Lo que estamos observando ahora es que hay un contraste y una separación cada vez mayor entre un tipo de actitudes y otras. Por un lado se nos van imponiendo como necesarias todo un conjunto de decisiones que son, en principio, discutibles, como las que Monti impone en Italia, o las que este gobierno nos impone a nosotros. Y ello significa que cada vez es mayor el número de cuestiones respecto de las cuales no cabe opinar, porque son obligatorias y se sujetan a un criterio de “verdad”. Pero, por otra parte, está proliferando a la vez una opinión que no se sostiene literalmente sobre nada. Una opinión gratuita, donde la opinión sobre lo que sea la realidad ha acabado por suplir a la realidad en sí misma. Ésta pierde así todo componente de verdad y queda al albur de lo que cada uno disponga que es. Vivimos en un mundo cultural muy individualizado donde la opinión forma parte de este aparataje casi esteticista a través del cual el sujeto se ve a sí mismo y se presenta ante los demás. Y esto atenta contra la idea de deliberación en un sentido estricto, como el intento por acceder entre todos a una mayor reflexividad.

Luego está un fenómeno que también es muy propio de nuestro tiempo que es que el mundo, generalmente, no se refleja de forma no opinada. No se nos dan noticias, sino que las noticias aparecen ya presentadas para conducir a una opinión sobre lo que ocurre. Entonces claro, la gente que tiene acceso a determinados medios de comunicación y no a otros, acaba por tener una percepción/opinión del mundo que no coincide con la de los otros. Nos estamos encontrando por primera vez en nuestra historia con que ya no participamos de un mundo común. La gran ventaja de la ciudad-estado griega era que uno sabía quién era quién, uno tenía la misma experiencia de las cosas y se podían tener opiniones distintas pero no se negaban los hechos. Ahora el problema es que según donde nos informemos el mundo se nos presentará de una forma que condicionará nuestras opiniones y las opiniones de otros, con lo cual es muy difícil acceder a un mínimo de “mundo común” que nos permita, a partir de ahí, poder construir un espacio público participativo, deliberativo.

¿Cuál es tu opinión sobre la investigación en el ámbito de las ciencias sociales y su capacidad de impactar en la opinión pública? ¿Mejoraría toda esta deliberación si se tuviera más en cuenta esta investigación?

El problema es que la ciencia social forma parte del sistema científico mientras que el espacio público se alimenta a partir de opiniones, de opinadores, que no tienen una conexión con los científicos sociales. Es muy raro que los resultados de los grupos de investigación acaben accediendo al espacio público, salvo cuando ellos, los opinadores deciden, y tal y como ellos deciden.

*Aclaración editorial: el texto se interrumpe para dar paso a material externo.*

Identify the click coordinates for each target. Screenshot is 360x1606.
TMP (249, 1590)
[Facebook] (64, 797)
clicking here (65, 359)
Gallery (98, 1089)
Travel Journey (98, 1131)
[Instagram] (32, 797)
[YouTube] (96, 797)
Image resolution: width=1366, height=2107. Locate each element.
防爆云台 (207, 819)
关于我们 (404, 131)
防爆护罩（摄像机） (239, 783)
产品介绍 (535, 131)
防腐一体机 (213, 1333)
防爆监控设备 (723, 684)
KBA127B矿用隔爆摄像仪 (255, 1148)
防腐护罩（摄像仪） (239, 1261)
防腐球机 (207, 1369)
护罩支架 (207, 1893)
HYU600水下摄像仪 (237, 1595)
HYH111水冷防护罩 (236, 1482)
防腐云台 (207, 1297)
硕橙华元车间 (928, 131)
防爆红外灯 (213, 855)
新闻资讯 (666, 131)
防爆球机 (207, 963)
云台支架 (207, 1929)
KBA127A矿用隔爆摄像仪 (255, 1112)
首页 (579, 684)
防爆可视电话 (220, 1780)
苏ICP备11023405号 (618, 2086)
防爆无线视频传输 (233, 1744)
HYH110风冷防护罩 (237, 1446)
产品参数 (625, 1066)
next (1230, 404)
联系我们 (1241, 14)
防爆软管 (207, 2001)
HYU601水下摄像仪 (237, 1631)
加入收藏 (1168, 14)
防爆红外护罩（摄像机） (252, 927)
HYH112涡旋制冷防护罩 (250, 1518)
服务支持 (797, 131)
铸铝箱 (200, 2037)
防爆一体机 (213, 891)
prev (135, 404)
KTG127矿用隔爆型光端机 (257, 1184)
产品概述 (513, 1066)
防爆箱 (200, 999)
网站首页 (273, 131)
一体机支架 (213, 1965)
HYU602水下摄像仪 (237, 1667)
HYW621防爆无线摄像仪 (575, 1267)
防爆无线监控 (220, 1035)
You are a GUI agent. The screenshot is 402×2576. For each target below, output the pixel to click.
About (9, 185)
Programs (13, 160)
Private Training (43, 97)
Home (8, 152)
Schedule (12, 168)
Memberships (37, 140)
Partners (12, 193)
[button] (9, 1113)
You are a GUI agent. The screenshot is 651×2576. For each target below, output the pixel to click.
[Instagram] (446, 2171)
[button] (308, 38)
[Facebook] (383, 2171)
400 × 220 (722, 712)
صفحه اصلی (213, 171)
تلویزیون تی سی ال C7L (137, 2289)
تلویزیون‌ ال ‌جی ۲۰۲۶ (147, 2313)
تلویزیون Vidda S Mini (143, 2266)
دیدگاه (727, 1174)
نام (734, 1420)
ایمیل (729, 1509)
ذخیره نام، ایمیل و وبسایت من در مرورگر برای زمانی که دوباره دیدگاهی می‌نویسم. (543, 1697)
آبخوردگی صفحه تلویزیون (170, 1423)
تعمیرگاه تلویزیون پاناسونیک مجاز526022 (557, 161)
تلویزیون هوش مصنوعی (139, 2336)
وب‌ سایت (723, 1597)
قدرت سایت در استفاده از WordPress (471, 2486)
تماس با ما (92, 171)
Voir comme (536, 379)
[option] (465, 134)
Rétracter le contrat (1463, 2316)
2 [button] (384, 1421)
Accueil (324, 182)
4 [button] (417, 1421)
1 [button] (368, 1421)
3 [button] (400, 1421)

Siempre pongo el ejemplo de Hobbes, pues fue el primero que se dio cuenta de esto. Podía decir algo así como “Yo he dado con una fundamentación científica de la política pero si yo quiero acceder al gran público tengo que envolverlo en retórica, en metáforas, etc. Tengo que utilizar otra estrategia”. Entonces, el problema que tenemos los científicos sociales que queremos que el resultado de nuestra investigación tenga un impacto sobre lo público es que tenemos que dejar de presentarlo como si fuera científico, “vulgarizarlo”, filtrar nuestro conocimiento de tal manera que después pueda ser accesible al común de los ciudadanos, y esto es lo que no solemos hacer. ¿Cuántos ciudadanos leen nuestras investigaciones? Las leemos entre nosotros y, además, no siempre, generalmente sólo sobre el tema específico que nos interesa y cada vez menos sobre otros temas que no sean de nuestra especialidad. Se investiga, pero no se estudia, y ésta es una distinción muy importante. Porque uno estudia cuando lee a Max Weber, por ejemplo, aunque esté investigando sobre inmigración, y eso es lo que le permite acceder y abrirse a enfoques e ideas nuevas. O lee a Robert Merton u otros, por seguir con clásicos de la sociología. ¿Quién lo hace en nuestros días?